It's similar to the powertrain in the Volkswagen Jetta Hybrid, but with a more powerful electric motor that can move the car on electric power alone at speeds up to 65 mph or higher.

A liquid-cooled 8.8-kilowatt-hour lithium-ion battery pack is mounted below the rear seat, of which 7.0 kWh is usable. That gives an expected EPA range, Audi says, of 16 miles on electric power alone.

RELATED: 2017 Audi Q7 e-Tron Plug-In Hybrid Will Be Gasoline, Not Diesel, For U.S. And China

Indeed, we got 16.1 miles on a fully charged pack--and not just in low-speed traffic, either.
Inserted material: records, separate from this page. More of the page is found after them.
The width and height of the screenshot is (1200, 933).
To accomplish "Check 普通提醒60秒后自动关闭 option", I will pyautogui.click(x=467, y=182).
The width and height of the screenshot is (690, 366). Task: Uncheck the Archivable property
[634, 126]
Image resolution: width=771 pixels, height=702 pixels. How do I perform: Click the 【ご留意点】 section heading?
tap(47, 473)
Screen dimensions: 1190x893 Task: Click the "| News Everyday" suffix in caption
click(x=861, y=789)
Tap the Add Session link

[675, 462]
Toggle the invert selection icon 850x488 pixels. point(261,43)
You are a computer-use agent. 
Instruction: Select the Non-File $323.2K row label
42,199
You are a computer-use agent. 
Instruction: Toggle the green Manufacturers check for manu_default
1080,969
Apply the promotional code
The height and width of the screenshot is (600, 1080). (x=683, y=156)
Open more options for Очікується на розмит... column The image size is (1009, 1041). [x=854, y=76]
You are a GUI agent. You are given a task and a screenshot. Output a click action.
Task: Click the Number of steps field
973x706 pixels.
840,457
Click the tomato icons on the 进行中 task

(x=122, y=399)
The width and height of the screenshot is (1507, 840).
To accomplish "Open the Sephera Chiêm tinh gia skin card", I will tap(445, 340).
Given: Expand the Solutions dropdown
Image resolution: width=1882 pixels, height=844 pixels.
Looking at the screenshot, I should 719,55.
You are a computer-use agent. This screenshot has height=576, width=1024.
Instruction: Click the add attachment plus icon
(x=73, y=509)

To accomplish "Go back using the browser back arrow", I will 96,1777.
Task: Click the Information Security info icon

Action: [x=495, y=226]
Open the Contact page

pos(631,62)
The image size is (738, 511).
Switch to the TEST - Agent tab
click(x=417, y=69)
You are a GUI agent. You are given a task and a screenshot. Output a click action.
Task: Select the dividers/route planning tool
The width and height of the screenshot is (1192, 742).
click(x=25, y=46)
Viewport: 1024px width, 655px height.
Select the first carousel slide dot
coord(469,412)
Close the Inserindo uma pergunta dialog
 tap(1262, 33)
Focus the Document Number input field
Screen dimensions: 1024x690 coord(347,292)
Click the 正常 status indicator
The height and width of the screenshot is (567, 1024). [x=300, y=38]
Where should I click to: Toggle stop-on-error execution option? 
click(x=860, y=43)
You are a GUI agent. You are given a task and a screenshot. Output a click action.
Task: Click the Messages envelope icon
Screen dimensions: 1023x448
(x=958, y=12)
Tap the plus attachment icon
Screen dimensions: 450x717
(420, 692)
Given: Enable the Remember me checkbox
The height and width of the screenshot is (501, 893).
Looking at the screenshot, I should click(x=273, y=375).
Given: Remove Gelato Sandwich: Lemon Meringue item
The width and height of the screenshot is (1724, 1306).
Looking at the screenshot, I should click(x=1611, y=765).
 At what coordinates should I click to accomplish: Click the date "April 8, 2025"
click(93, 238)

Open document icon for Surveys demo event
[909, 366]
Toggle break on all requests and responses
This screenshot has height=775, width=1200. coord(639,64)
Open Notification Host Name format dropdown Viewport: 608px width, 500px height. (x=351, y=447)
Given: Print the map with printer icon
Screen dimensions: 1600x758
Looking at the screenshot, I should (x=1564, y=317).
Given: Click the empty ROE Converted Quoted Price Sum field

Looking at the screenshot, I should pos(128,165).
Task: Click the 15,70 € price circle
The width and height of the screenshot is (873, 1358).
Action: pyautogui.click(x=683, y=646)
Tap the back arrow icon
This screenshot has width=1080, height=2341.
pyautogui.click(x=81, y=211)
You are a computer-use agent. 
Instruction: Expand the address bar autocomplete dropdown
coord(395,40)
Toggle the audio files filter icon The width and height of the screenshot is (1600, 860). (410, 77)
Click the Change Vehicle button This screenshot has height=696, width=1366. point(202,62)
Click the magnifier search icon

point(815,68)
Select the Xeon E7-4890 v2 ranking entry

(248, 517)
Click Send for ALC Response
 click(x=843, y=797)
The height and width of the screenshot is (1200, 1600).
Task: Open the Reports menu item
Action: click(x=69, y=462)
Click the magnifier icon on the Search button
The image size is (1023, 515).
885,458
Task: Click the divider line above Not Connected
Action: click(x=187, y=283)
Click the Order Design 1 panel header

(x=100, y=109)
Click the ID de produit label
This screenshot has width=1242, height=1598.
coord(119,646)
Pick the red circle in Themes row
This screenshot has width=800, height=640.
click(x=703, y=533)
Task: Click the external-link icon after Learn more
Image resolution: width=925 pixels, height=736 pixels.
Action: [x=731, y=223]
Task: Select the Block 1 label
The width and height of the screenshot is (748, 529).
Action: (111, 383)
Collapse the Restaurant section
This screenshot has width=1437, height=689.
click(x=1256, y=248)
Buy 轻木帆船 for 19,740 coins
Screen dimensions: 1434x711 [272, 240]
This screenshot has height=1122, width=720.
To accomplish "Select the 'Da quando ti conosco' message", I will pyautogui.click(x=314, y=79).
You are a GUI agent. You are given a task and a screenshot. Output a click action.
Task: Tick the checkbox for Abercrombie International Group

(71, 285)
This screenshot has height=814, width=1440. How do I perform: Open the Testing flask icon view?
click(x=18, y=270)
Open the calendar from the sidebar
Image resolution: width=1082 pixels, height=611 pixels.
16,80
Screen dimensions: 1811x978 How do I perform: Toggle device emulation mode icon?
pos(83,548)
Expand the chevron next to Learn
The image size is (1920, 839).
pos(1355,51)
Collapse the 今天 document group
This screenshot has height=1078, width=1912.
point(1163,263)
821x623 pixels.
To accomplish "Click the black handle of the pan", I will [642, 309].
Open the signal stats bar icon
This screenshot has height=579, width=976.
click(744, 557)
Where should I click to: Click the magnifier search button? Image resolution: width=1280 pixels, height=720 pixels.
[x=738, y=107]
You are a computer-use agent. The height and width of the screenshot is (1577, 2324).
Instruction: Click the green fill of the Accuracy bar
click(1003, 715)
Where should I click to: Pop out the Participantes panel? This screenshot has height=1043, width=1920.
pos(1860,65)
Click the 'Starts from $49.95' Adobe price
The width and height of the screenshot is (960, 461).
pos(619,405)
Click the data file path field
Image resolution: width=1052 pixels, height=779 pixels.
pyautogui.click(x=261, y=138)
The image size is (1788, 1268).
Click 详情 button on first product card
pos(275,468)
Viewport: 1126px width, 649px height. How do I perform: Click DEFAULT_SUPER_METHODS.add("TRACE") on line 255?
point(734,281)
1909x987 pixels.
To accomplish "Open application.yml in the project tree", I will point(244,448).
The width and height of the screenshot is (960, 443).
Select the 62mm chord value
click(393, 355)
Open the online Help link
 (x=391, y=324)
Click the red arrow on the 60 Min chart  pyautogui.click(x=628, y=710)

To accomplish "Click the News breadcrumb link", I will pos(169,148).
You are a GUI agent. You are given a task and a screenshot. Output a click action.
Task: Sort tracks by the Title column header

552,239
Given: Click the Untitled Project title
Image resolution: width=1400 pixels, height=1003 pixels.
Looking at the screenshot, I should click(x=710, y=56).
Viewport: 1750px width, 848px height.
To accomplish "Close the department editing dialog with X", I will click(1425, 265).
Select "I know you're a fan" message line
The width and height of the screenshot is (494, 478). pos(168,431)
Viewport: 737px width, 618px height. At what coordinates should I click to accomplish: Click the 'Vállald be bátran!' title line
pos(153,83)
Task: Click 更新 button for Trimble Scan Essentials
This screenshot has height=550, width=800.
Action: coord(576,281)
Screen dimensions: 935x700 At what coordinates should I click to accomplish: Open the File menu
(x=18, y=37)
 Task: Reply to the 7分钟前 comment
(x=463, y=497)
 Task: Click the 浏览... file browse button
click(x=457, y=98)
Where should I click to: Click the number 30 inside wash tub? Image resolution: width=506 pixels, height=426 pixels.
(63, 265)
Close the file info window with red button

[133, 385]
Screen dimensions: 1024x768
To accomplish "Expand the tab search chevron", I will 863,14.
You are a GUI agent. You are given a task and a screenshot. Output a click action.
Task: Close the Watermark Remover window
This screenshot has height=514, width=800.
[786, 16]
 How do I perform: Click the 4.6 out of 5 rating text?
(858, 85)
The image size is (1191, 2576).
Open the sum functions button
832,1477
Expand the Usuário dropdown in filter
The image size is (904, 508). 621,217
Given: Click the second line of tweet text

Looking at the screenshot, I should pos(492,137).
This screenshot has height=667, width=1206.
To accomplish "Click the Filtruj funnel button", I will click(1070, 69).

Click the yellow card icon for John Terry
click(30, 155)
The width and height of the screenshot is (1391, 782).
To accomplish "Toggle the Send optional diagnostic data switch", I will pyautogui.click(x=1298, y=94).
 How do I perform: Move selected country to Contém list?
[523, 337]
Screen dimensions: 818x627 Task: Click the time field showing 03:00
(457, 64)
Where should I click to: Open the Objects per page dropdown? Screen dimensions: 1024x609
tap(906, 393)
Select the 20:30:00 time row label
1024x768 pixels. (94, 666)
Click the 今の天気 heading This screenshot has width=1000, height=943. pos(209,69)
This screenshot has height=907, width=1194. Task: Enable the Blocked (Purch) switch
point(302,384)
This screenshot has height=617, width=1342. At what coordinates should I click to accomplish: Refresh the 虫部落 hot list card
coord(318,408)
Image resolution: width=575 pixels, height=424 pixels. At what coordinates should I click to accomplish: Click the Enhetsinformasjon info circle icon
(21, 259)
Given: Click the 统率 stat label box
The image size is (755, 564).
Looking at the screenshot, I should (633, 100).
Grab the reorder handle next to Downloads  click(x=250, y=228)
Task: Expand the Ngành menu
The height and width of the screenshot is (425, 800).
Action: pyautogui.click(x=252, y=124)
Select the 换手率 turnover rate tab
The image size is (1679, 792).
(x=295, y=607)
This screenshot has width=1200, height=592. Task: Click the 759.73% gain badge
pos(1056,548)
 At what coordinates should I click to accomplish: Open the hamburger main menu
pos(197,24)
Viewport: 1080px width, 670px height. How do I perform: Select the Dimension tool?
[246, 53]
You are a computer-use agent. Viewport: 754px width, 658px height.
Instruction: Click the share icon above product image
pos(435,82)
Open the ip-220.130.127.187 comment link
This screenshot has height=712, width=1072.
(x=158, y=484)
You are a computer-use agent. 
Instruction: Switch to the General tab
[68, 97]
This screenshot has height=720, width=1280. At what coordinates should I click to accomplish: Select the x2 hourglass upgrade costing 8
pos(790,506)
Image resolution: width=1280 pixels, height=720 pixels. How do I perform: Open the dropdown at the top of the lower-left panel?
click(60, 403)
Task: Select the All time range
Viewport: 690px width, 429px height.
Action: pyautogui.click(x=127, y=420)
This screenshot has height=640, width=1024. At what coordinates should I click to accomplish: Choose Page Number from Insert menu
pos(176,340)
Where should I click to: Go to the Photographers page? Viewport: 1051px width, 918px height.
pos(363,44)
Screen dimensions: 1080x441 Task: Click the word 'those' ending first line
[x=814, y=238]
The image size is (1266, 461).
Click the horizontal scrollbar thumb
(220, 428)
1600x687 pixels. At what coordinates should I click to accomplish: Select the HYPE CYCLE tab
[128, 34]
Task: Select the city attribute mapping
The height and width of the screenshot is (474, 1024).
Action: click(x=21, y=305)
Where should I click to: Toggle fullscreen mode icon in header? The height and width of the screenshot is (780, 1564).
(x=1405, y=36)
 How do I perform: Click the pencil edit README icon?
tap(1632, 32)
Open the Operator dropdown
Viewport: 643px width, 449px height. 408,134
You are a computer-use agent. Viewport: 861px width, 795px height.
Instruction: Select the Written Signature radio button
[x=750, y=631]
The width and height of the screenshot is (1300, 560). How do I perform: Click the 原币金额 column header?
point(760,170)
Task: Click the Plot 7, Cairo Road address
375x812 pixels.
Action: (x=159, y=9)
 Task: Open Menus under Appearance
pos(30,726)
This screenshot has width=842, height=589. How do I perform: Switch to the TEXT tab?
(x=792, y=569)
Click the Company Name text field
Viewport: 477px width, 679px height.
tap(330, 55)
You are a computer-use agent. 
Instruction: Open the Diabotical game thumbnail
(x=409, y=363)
The total included significant time at 50 mph or more.

But, like all plug-in hybrids except the Chevrolet Volt, the A3 e-tron has to turn on its engine when a driver demands maximum power by flooring the accelerator, past a detent.

That puts the powertrain into "Boost" mode (shown on the power meter), after which the engine stays on for some time, presumably to warm up its emission control system--even when there's charge remaining in the battery.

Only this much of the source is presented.